オゾンにはもう一つ、殺菌や消毒の役割があります。
この記事では、オゾンが果たしている、殺菌や消毒効果のメカニズムについて解説します。オゾン発生器導入の参考にしてください。

オゾンの殺菌メカニズムを知るためには、オゾンの基礎知識を得ることが重要です。
オゾンの基本的な情報を知ればオゾンの有効利用に役立ちます。ここでは、オゾンの基礎知識について解説します。

オゾンとは

オゾン(O₃)は自然の空気中に存在する気体で、語源はギリシャ語のOzein(臭うという意味)からきています。

名前のとおりオゾンには青臭い、特有の刺激臭があり、その存在は紀元前から知られていました。自然界におけるオゾンは、大部分が地球のオゾン層に紫外線が到達する際に化学反応によって作られます。
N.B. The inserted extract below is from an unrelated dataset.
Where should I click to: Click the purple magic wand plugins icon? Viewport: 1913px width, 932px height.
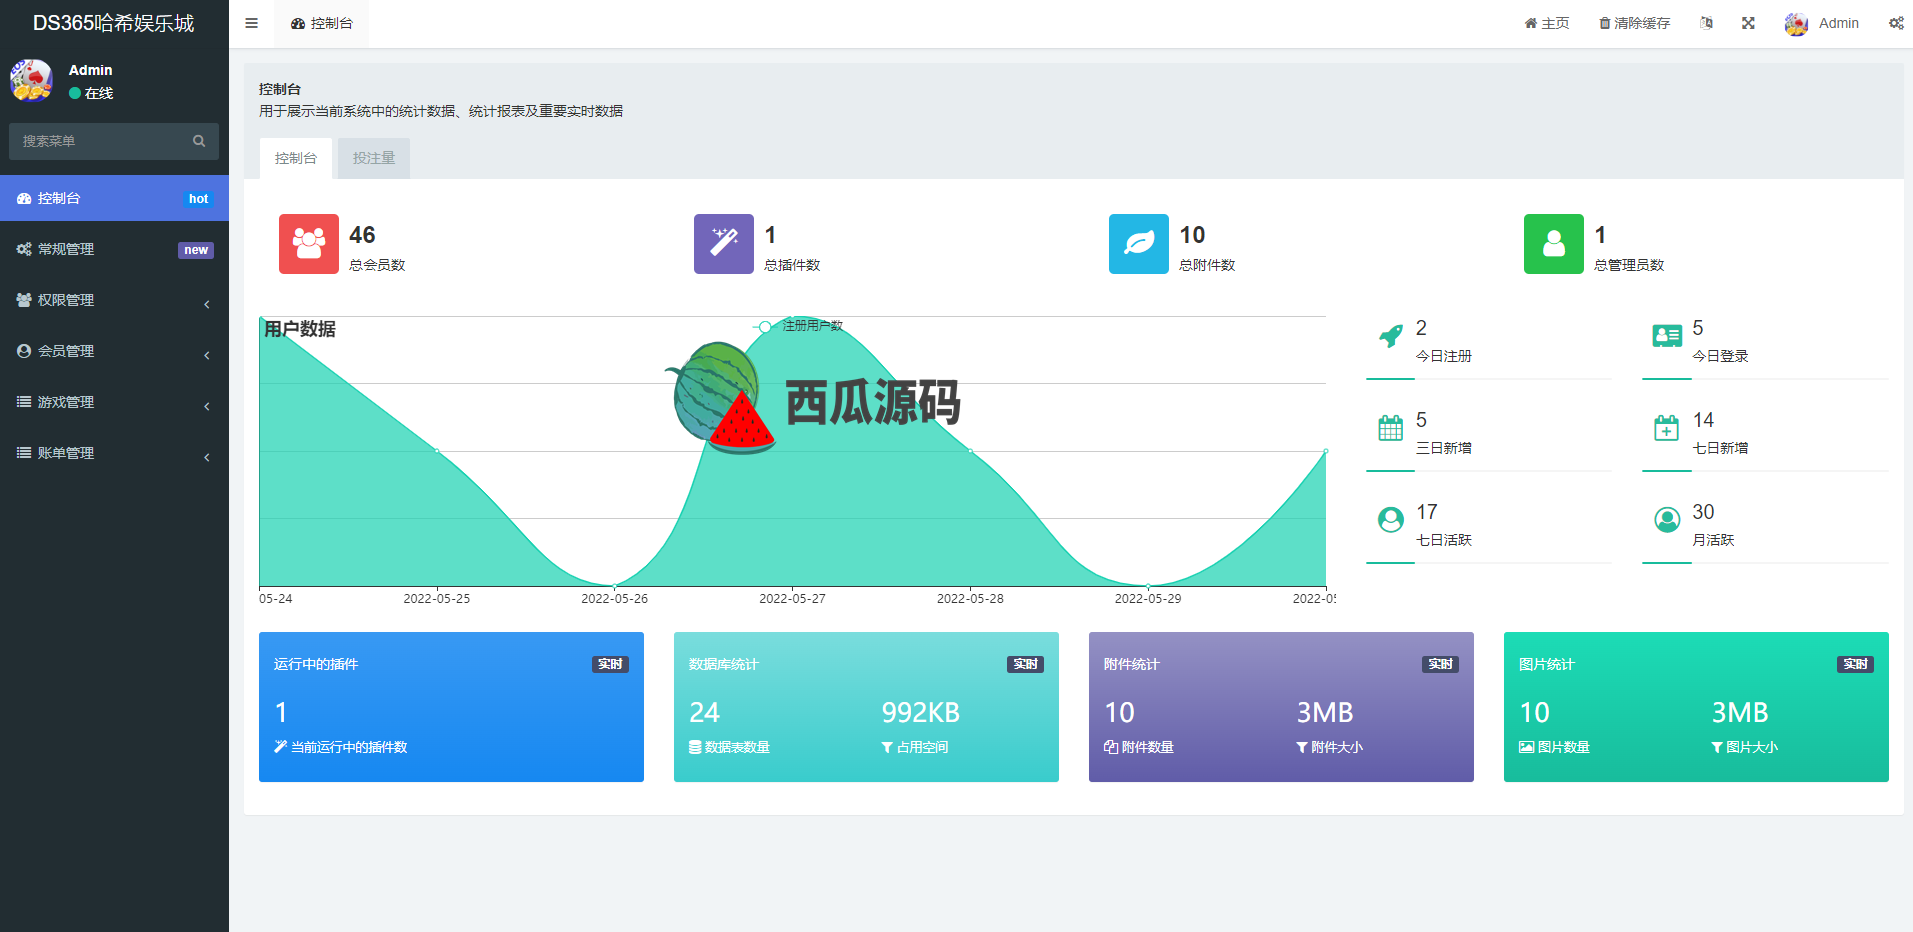click(x=723, y=244)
ほかには雷やオーロラが放電する際にもオゾンを生成しますが、量としてはわずかです。こうして作られるオゾンは、地表近くの自然環境下にも存在します。オゾン層が位置するのは、地上から約30Km上空の成層圏です。オゾン層には濃度10~20ppmのオゾンが地球の周りを囲むように存在し、地表に紫外線が到達することを防いでいます。

実際にオゾン層で吸収される紫外線は全体の約95%で、地上へ届く紫外線は、残りの約5%です。紫外線のなかには殺菌線と呼ばれる、非常に強い殺菌力をもつ波長の電磁波が含まれています。

この電磁波に触れるとDNAが光化学反応を引き起こすため非常に有害です。したがって地球にオゾン層がなければ生物の存続は難しいといえます。

オゾン層

オゾンは身近に発生している

オゾンは、身近な自然のなかでも微量ながら常に発生している気体です。

オゾンの生成には紫外線が関わるため紫外線の強い場所では発生しやすく、記録によれば日中の海岸、反照の強い場所では0.1ppm~0.3ppmのオゾンが測定されています。

また、成層圏では、地球の大気が紫外線の影響をより強く受けることができます。大気中の酸素分子(O₂)は紫外線によって酸素原子(O)2つに光分解され、それぞれが別の酸素分子(O₂)と結合することによってオゾン(O₃)が生成されるメカニズムです。
一方、対流圏では、大気酸化反応によってCOやメタンなどの反応性有機物がO原子と結びつき酸化する関係で、オゾンが生成されます。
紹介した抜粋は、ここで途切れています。